A Pinch of Rails, a Sprinkle of Go
While we found that moving our web service to Rails was a huge boost in productivity, we’ve continued to use Go to build all our internal services. Over time we’ve built shared libraries that make it incredibly simple for us to build new services.
Our common pattern for adding features to Atlas is to separate the user interaction from the business logic and background processing. All the user interaction and view rendering is done in Rails, which you could argue is a hyper-optimized DSL for web development. The business logic and background work is done in small Go services.
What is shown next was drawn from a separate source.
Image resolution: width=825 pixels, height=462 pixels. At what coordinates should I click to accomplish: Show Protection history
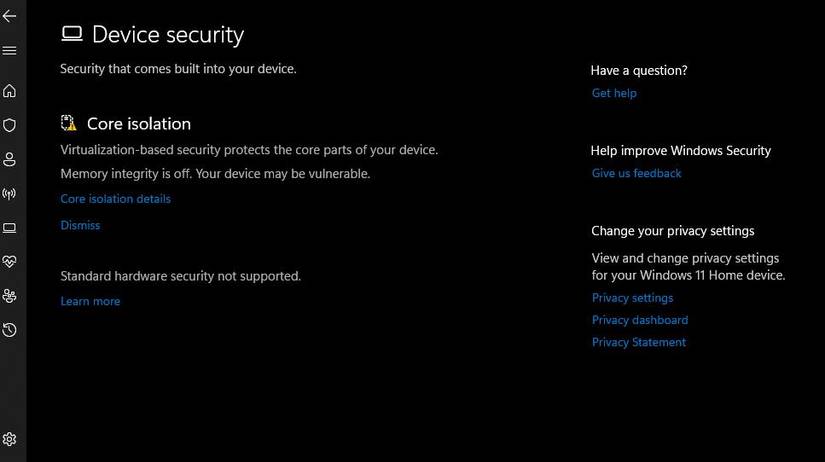[10, 329]
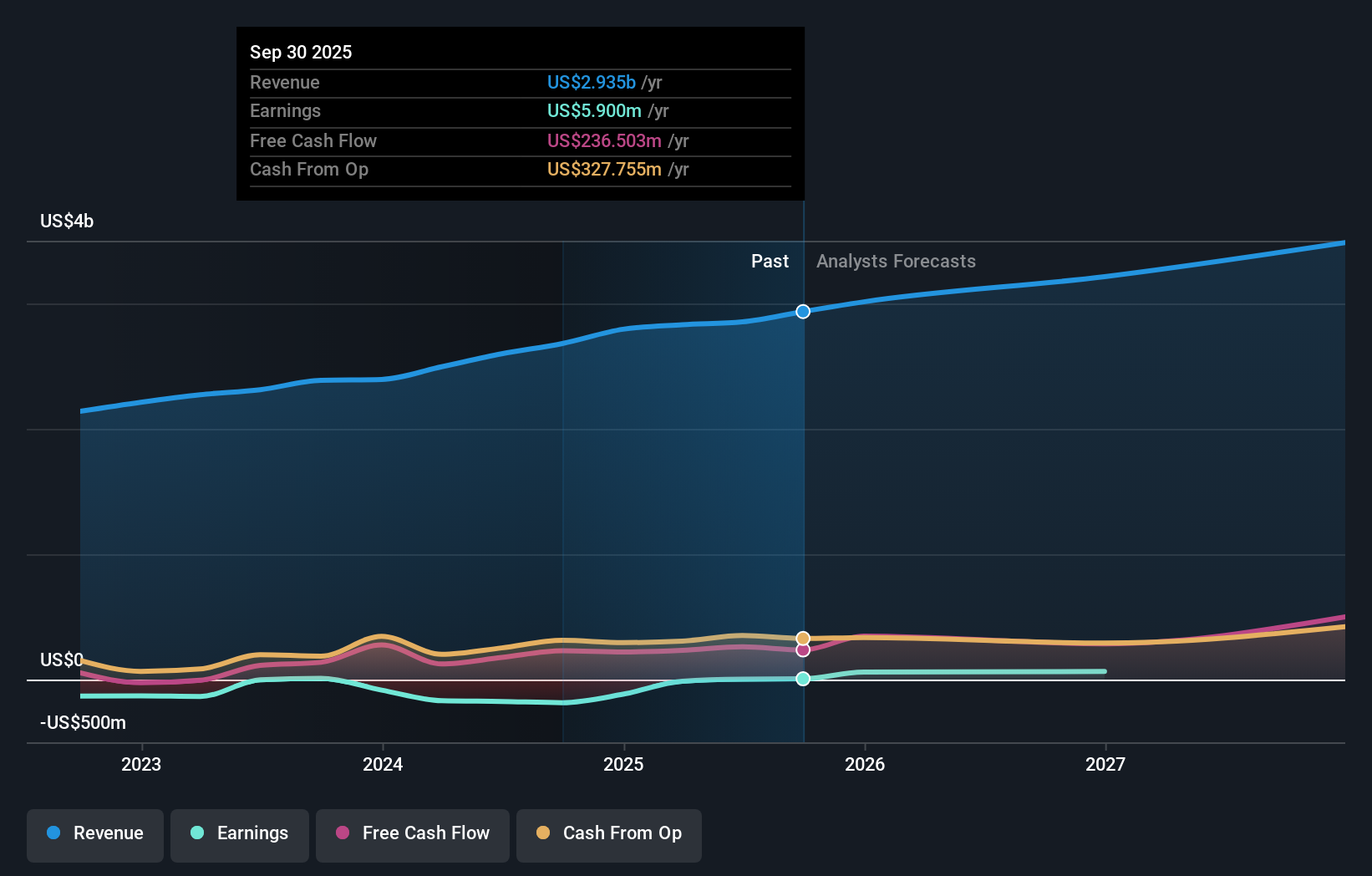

The Rails application will react to user interaction or API events by calling upstream to the appropriate backend services. Any service that needs to be invoked by Rails provides a JSON over HTTP API. Using a common library in Rails, we can discover these backends using Consul and make the RPC call. This has been a simple and robust pattern that we can re-use across many of our services.
A few of our internal services don’t fit into the request/response model, and instead are more like worker pools. For those services, we decouple the Rails application by using an intermediary RabbitMQ. The pattern we use is to model these jobs as a finite state machine (FSM) (using the AASM gem) so that we can intelligently retry under different failure conditions. Rails creates a database model to track the FSM, and enqueues the job in RabbitMQ. Downstream consumers eventually begin processing the work, and call internal Rails APIs to change the FSM state. In the case of a queue loss (RabbitMQ node failure) we can use the FSM state to rebuild the state of the broker.
With both the request/response and worker pool pattern we’ve built re-usable libraries that let us quickly build clients for our new services in both Go and Rails. This allows us to focus on the business logic and features instead of the boilerplate of gluing various systems together.
We are huge fans of Go at HashiCorp and use it for almost every new service or tool we build. For the most part, this has been extremely successful, with the exception of our web servers. For our use case, using Rails increased our productivity and reduced the code we had to maintain. We’ve standardized the interaction between Rails and our Go services and built libraries around those patterns. In turn, it has become painless to build new services in Go that all work together. All this allows us to ship features quickly and keep the infrastructure simple and modular.